How I work
My work begins with lived experience — what it is actually like to inhabit your world. Together, we look beneath familiar patterns to explore what is really going on: the assumptions you carry, the ways you protect yourself, the choices you make, and whether they are helping or constraining you.
I work in a relational way, shaping the therapy as it unfolds. This keeps the process alive and responsive for both of us, and asks for engagement and honesty over time. While my training is existential, I integrate other approaches I have studied, allowing the work to respond to you rather than follow a fixed model.
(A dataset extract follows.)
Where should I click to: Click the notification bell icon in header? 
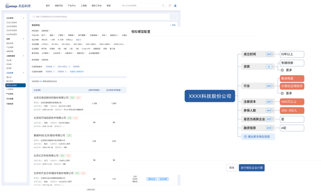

I am cautious about defining my work in terms of specialisms. My approach is concerned with getting underneath experience — with how you are inhabiting your world — and in that sense the work is not fundamentally different across different areas of difficulty. In practice, I have worked with people bringing a wide range of concerns, including anxiety and depression, faith and spirituality, sexuality and identity, grief and loss, relationship difficulties, and life transitions.
I work with adults in individual therapy, offering both in-person and online sessions. Some people choose to work over a longer period of time; others prefer a more focused piece of work within a specific window. I am open to co-creating an approach that feels appropriate for you. I welcome people of all backgrounds, races, genders, and sexualities, and I am deeply committed to creating a space where whatever you are working with can be brought openly and taken seriously, without judgement or assumption.